→ **Text provided**:

# Rayovac Indestructible, great little light



## SlipKid (Feb 23, 2013)

I just purchased a Rayovac Indestructible AA flashlight. First impressions are great, for $14.99 (Home Depot) it's a good bargain. Fit and finish are very nice, with rubber caps at both ends. It has a push button switch at the end with two modes. It can tail stand and feels nice in the hand. This will be a work light kept in my tool bag. It will get banged up a bit but that's OK. Here are some pictures next to my Fenix TK-11. It's a bit taller and the beam pattern is smaller.


----------



## degarb (Feb 23, 2013)

There was an few old threads about this light. I believe it hit Europe under another name.

I cannot stop my self from commenting, since I used it several hours along side my xp-g2, in an experiment of painting (with 4000 lux headlamp, and 55,000 lumens of fixed lighting). My conclusion: this light rocks as a wrist light for patching, and helps some for painting. I couldn't stop myself from Ordering a fenixtactical TK35 as a result. The winner for assisting the headlamp was the xp-g2 at 120 lumens level as a wrist light. For painting, about 400 lumens of cooler wristlighting for 8 hours runtime would be ideal in assisting headlamp for more lux, area, and angle. (Fixed light alone cannot achieve enough lux and nuiance. Also, shadowing is an issue with fixed lighting.) And, the closest thing to a 400 lumen for 8 hours is the fenix TK35, with the two 18650 power source and the non linear constant current driver. 

The 2 AA version has regulation, with little output drop (nearly 9000 lux, if I remember) over 4 hours (smart charger and high end xx or sanyo 2700 NiMH), per my lux meter runtime tests. I think this efficiency of this regulator is pretty acceptable too--surprisingly. I can accept a flatish output, 4 hour runtime on only 2 AA's. But when you are concentrating on climbing, cutting, the wider beam of the xpg2 allows me to just point in the general direction. It just takes 4x the juice even with an emitter much more efficient.

I suppose this is the only regulated flashlight light sold now by brick and mortar stores. I got no replies when asking about this lights nearest competitor: if the 2013 Walmert colemans were using a more advanced xpc2 and xpe2 emmitters, as they have jumped up in throw and lumen output in last month at my super walmart (not regular walmart). Still the regulator of this light would recommend it over an even more advanced gen 2 (xpe2 or xpc2) emitter. While I might take a direct drive over an inefficient driver, a good driver makes a big difference.


----------



## EscapeVelocity (Feb 23, 2013)

Im a fan of this light as well. I bought the 2C version as well, but returned it because I didnt like the tail cap switch location on that long of a barrel.


----------



## herosemblem (Feb 23, 2013)

Did i read somewhere that this light is a p60 compatible host?


----------



## Swedpat (Feb 24, 2013)

→ **Problems to work on**:
1. From the Rayovac flashlight thread, extract the passage between "Im a fan of" and "of a barrel.", inclusive.
2. Summarize the Rayovac flashlight thread in two sentences.
3. According to the Rayovac flashlight thread, why did EscapeVelocity return the 2C version of the light? Answer in one sentence.

→ **Recorded information**:

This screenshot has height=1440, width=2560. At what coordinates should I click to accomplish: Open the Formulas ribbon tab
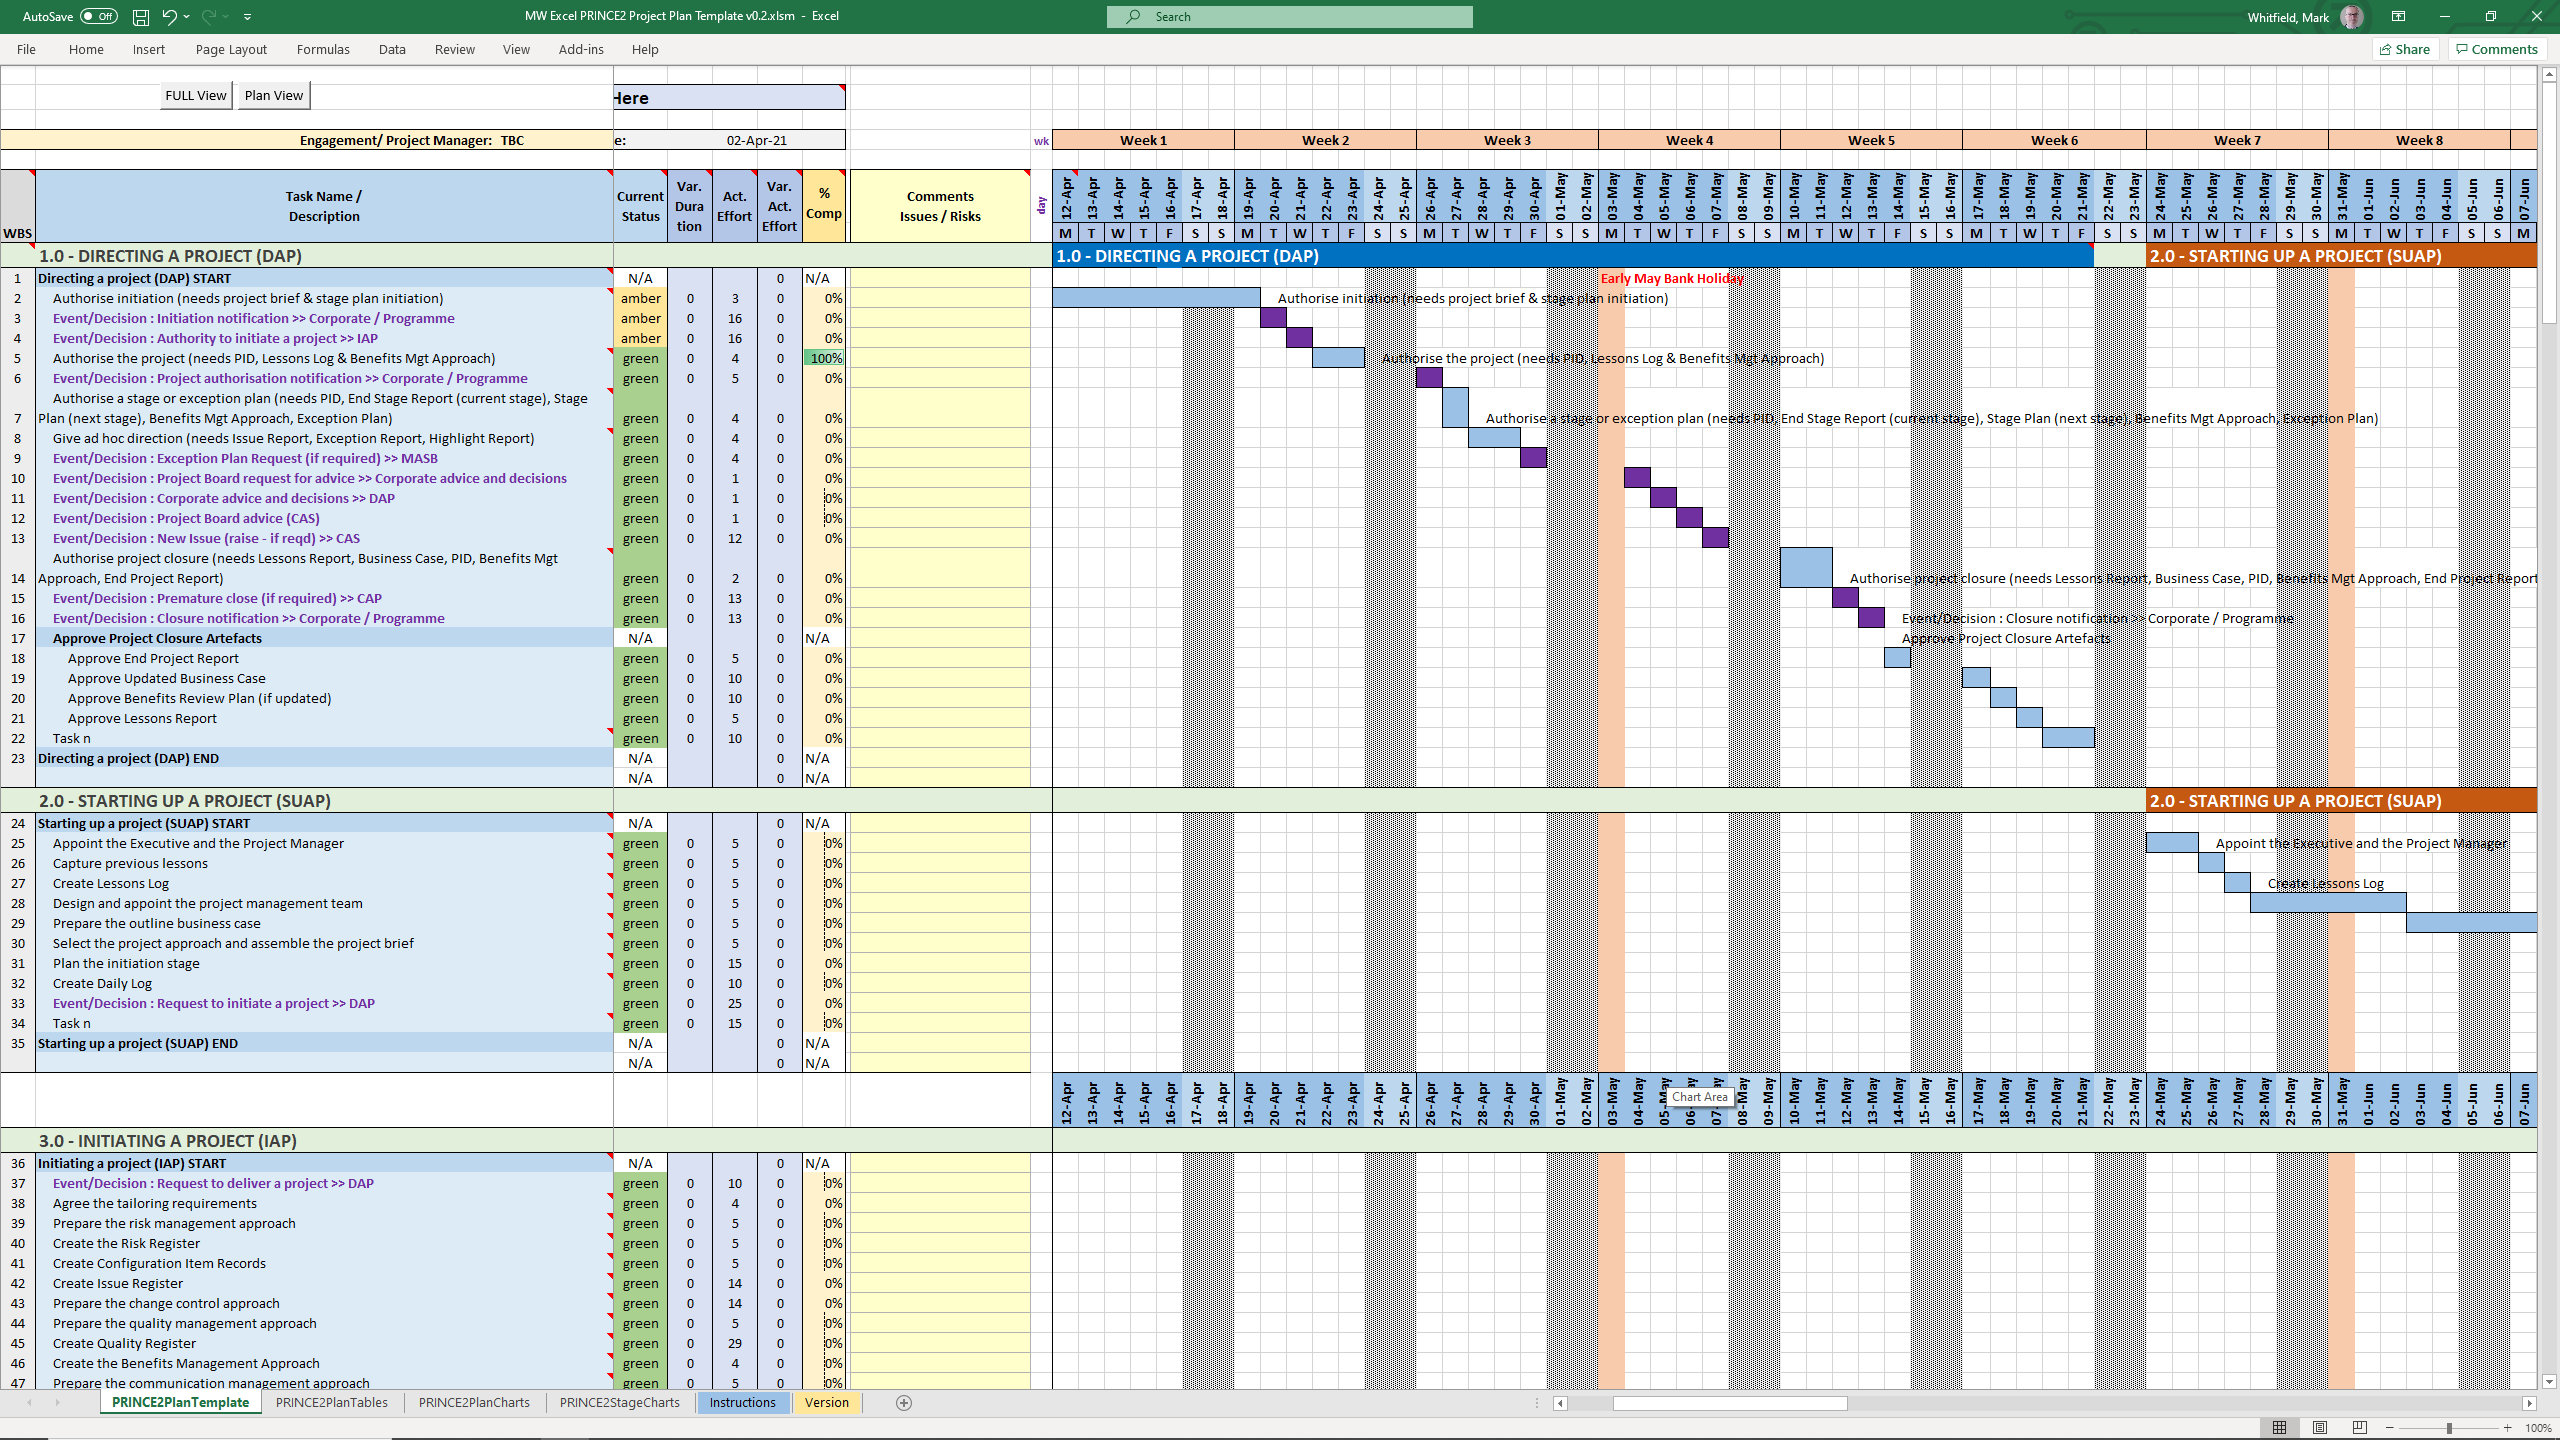(x=322, y=49)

→ **Problem solutions**:
1.
Im a fan of this light as well. I bought the 2C version as well, but returned it because I didnt like the tail cap switch location on that long of a barrel.

2. SlipKid praises the Rayovac Indestructible AA flashlight for its $14.99 price, its fit and finish, and its two-mode push button switch, and plans to keep it in a tool bag as a work light. Other posters describe using it as a wrist light for patching and painting, note its regulated output over 4 hours on 2 AA batteries, mention returning the 2C version, and ask whether it is a P60 compatible host.

3. EscapeVelocity returned the 2C version because of a dislike of where the tail cap switch sits on such a long barrel.